- [REQUIRED WORK]
Please write out exactly the line containing "At what coordinates" below and every line after it, through the last one, but leave out any pictures.

- [Saved data entries]

⟨

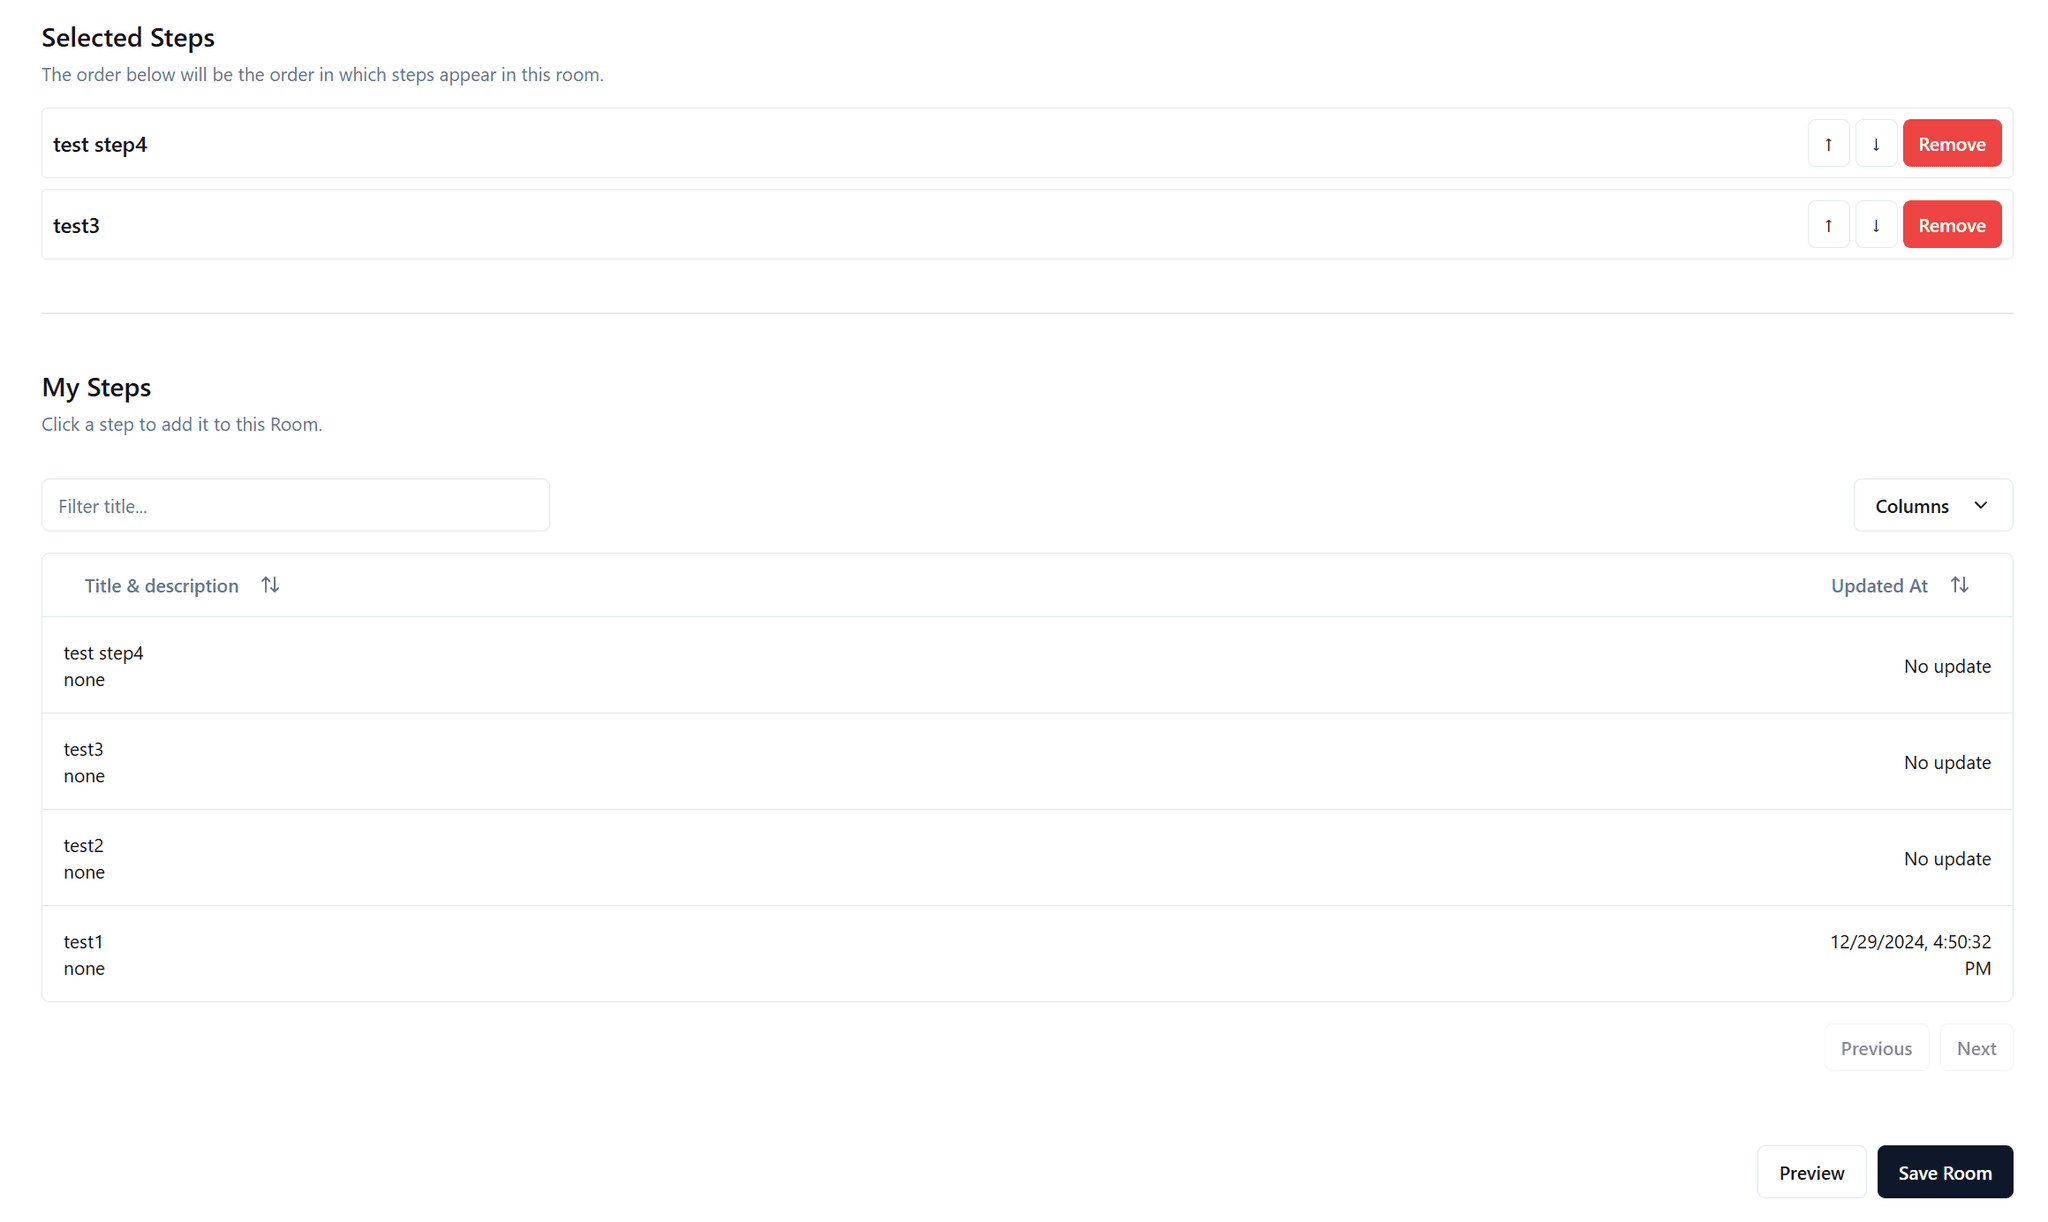Remove test step4 from selected steps

(1952, 143)
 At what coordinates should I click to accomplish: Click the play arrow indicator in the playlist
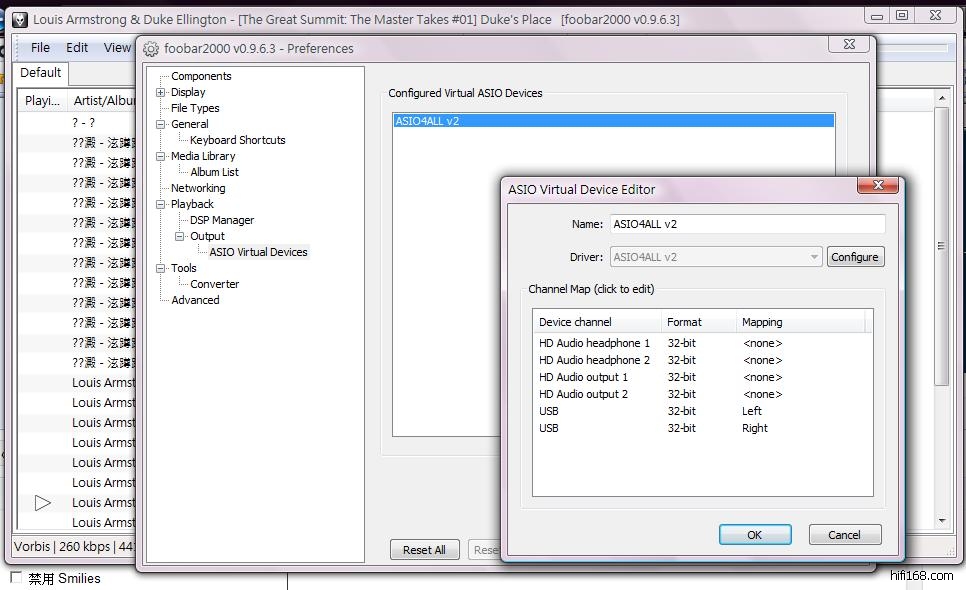tap(42, 502)
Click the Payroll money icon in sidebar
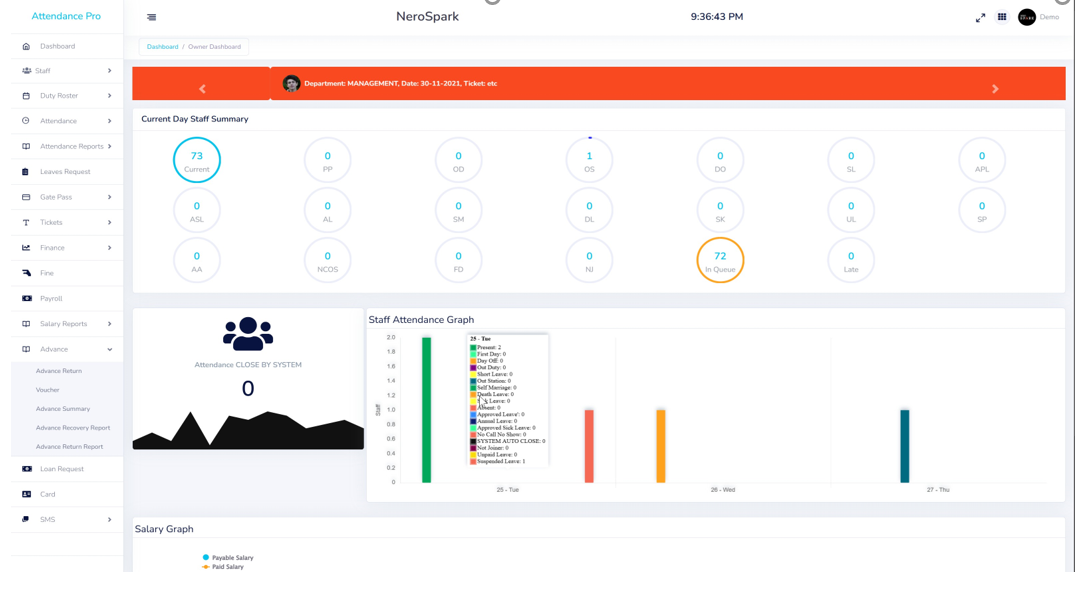The width and height of the screenshot is (1085, 590). point(27,298)
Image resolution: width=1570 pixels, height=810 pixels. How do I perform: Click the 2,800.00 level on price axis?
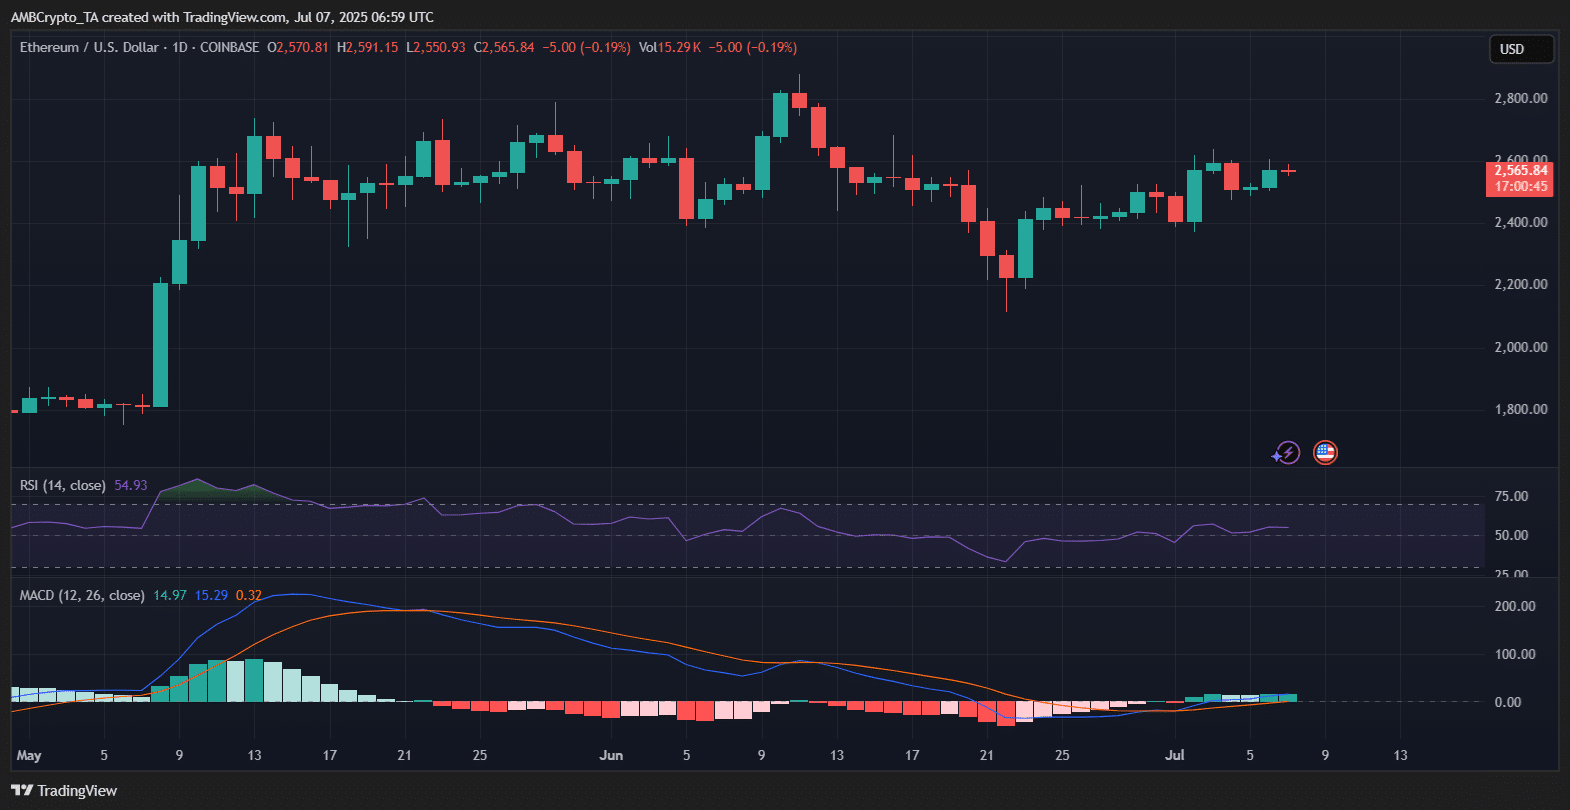point(1520,98)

⟩

- [WRITTEN ANSWER]
 At what coordinates should I click to accomplish: Click the play arrow indicator in the playlist
tap(42, 502)
Click the Payroll money icon in sidebar
The width and height of the screenshot is (1085, 590). point(27,298)
Image resolution: width=1570 pixels, height=810 pixels. How do I perform: Click the 2,800.00 level on price axis?
point(1520,98)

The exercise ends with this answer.